Collected data:
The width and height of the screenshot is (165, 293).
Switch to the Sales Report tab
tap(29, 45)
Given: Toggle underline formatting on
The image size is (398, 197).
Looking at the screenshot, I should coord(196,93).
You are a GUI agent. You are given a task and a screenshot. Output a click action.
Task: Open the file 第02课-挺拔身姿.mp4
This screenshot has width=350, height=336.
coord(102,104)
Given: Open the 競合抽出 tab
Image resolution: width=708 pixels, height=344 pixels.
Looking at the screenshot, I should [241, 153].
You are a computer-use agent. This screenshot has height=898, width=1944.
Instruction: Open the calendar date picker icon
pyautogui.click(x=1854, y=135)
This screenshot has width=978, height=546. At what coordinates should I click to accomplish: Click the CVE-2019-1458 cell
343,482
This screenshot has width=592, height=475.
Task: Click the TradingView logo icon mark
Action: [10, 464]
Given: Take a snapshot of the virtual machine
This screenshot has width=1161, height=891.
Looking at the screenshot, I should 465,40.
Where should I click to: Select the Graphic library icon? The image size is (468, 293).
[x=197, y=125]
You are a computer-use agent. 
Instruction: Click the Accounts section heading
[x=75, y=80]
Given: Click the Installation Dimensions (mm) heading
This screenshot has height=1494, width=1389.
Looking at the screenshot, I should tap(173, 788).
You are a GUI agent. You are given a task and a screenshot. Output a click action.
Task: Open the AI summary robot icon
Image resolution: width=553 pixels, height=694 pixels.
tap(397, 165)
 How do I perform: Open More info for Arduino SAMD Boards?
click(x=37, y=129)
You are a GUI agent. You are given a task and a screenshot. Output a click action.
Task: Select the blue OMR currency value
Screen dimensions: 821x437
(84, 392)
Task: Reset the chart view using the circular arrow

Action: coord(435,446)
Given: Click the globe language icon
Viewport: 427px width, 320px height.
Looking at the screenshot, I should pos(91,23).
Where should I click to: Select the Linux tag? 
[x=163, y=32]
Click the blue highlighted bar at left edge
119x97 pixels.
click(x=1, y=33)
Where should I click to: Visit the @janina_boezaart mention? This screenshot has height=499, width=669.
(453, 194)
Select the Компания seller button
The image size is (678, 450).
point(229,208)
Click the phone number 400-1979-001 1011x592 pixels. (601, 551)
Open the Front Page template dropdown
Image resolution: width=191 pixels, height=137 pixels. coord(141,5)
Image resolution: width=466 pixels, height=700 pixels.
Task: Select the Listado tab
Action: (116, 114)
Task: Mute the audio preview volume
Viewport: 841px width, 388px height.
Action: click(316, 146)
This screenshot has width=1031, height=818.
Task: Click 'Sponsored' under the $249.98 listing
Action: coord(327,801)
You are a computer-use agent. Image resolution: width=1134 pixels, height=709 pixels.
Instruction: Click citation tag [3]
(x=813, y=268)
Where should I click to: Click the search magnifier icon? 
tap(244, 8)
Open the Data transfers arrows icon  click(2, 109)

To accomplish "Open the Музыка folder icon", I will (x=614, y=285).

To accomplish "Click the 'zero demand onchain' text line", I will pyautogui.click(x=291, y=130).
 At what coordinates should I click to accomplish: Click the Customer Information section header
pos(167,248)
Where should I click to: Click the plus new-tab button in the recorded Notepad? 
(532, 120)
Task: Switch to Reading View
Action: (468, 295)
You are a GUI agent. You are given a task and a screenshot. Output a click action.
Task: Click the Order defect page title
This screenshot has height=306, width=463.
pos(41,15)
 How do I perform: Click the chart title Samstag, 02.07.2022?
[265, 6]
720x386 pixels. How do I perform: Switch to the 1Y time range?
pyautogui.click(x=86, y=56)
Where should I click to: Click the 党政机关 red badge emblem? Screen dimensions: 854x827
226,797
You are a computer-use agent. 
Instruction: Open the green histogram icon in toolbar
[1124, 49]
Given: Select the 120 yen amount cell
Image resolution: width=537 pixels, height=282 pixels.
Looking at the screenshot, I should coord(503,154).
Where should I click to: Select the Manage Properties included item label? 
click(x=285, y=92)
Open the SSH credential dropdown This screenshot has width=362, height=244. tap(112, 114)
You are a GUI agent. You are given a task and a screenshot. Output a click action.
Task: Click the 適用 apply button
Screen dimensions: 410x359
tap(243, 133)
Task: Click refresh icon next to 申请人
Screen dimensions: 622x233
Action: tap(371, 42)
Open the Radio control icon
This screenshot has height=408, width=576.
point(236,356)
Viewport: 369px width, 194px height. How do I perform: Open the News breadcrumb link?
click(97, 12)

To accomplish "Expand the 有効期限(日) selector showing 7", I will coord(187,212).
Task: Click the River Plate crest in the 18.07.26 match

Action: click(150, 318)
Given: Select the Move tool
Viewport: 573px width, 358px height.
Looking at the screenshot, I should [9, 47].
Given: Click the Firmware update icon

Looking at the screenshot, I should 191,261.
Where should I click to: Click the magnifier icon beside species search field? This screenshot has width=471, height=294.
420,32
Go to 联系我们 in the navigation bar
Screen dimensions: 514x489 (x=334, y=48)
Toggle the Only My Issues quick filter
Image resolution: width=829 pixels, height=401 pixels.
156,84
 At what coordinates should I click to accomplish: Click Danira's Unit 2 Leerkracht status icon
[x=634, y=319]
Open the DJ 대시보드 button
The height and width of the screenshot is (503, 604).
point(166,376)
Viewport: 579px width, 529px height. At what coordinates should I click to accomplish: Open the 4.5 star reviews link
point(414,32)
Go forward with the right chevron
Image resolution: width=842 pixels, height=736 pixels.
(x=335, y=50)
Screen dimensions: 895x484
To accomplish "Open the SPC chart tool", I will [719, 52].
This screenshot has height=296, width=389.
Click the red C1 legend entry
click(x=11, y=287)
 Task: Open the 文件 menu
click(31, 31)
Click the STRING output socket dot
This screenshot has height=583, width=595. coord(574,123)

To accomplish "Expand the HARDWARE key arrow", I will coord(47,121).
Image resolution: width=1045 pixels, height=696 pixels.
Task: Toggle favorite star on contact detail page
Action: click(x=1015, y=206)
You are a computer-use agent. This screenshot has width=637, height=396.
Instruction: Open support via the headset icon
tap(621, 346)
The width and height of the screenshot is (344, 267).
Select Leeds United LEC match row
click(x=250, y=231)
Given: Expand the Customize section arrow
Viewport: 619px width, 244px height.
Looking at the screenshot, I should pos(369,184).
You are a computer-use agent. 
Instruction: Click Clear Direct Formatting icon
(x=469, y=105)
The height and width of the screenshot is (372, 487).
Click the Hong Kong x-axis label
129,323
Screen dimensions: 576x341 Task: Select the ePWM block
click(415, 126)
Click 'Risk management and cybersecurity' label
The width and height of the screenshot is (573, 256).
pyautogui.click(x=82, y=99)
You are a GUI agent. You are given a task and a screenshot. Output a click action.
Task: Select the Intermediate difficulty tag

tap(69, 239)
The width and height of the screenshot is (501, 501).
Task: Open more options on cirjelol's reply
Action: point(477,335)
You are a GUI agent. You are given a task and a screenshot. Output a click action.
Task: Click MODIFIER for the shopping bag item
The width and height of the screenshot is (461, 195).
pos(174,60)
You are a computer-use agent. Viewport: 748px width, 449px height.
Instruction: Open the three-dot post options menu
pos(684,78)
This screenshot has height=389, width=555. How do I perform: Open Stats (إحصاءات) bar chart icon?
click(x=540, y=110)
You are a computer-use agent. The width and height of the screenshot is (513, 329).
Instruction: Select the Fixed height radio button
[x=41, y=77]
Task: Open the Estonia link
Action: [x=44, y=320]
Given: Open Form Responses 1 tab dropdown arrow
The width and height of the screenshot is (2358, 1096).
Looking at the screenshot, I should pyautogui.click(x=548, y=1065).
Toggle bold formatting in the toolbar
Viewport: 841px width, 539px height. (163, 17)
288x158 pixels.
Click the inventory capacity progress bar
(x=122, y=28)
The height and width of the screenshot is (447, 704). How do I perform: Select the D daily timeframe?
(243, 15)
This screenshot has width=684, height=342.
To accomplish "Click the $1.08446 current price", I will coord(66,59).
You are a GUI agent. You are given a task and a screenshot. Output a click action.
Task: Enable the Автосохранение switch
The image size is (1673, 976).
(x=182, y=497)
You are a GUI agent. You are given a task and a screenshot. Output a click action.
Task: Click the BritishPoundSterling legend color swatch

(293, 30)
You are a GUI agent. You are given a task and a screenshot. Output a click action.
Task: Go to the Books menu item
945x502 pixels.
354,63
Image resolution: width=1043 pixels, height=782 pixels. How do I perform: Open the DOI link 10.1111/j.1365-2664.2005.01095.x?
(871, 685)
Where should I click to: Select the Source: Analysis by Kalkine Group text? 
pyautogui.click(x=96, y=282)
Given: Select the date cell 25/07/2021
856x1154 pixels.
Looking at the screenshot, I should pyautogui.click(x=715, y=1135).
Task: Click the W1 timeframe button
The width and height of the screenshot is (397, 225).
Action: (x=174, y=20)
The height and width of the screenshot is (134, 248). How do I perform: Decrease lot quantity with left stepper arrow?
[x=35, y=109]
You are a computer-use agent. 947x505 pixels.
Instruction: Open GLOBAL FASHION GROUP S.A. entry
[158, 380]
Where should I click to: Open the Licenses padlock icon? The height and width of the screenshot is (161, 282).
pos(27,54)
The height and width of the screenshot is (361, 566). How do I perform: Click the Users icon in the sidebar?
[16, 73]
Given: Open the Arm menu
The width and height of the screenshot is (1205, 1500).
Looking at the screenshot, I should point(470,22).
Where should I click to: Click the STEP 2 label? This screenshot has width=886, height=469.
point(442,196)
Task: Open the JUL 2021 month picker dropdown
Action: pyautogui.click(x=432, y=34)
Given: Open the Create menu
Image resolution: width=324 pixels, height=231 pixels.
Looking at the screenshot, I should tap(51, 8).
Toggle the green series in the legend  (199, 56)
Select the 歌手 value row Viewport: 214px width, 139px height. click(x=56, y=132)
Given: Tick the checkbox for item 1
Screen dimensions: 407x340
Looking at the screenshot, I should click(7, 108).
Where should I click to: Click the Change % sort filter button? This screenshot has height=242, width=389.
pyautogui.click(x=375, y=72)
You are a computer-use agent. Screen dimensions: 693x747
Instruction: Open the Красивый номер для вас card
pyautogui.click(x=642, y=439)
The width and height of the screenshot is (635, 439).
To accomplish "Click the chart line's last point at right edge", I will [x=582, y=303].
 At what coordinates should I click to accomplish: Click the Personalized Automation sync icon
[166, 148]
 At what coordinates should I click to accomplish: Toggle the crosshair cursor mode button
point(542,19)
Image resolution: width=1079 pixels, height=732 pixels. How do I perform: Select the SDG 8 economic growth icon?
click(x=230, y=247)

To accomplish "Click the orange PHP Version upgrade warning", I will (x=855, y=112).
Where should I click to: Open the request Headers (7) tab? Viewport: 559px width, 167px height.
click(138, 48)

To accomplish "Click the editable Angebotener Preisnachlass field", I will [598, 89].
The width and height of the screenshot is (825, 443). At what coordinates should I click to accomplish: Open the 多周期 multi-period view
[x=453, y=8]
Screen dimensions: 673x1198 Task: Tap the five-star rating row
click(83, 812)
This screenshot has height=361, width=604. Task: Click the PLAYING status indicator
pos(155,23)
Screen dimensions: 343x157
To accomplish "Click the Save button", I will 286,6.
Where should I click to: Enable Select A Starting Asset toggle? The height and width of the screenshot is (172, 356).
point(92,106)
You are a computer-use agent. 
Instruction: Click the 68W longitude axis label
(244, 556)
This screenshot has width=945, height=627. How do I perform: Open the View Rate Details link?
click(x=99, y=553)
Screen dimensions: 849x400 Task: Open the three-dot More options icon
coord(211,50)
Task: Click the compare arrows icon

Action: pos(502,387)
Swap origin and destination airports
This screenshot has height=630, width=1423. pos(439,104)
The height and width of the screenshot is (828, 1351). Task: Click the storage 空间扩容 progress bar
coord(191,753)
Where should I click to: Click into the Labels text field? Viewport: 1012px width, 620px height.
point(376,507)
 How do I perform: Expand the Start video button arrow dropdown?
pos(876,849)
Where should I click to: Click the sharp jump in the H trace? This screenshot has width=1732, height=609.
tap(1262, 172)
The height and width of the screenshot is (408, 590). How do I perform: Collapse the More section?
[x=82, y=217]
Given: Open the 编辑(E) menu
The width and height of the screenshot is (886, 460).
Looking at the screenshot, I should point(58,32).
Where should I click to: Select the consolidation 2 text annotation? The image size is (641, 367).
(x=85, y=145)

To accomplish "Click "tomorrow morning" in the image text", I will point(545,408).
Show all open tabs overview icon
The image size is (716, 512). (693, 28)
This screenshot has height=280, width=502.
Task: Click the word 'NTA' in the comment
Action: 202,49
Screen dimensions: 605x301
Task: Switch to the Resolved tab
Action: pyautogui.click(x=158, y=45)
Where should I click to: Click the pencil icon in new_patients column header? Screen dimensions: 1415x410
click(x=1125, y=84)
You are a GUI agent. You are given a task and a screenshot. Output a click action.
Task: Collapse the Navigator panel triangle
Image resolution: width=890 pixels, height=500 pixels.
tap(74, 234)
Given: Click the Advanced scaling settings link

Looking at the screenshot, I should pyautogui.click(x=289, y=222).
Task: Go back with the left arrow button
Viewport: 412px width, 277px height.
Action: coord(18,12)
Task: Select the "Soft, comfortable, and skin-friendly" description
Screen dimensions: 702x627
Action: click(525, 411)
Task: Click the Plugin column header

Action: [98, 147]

**WHAT YOU SHOULD DO**
This exercise asks for an exact repeat of the lines from the one holding "Task: Collapse the Navigator panel triangle" through the end of the data above.

**OUTPUT FOR THIS TASK**
Task: Collapse the Navigator panel triangle
Image resolution: width=890 pixels, height=500 pixels.
tap(74, 234)
Given: Click the Advanced scaling settings link

Looking at the screenshot, I should pyautogui.click(x=289, y=222).
Task: Go back with the left arrow button
Viewport: 412px width, 277px height.
Action: coord(18,12)
Task: Select the "Soft, comfortable, and skin-friendly" description
Screen dimensions: 702x627
Action: click(525, 411)
Task: Click the Plugin column header

Action: [98, 147]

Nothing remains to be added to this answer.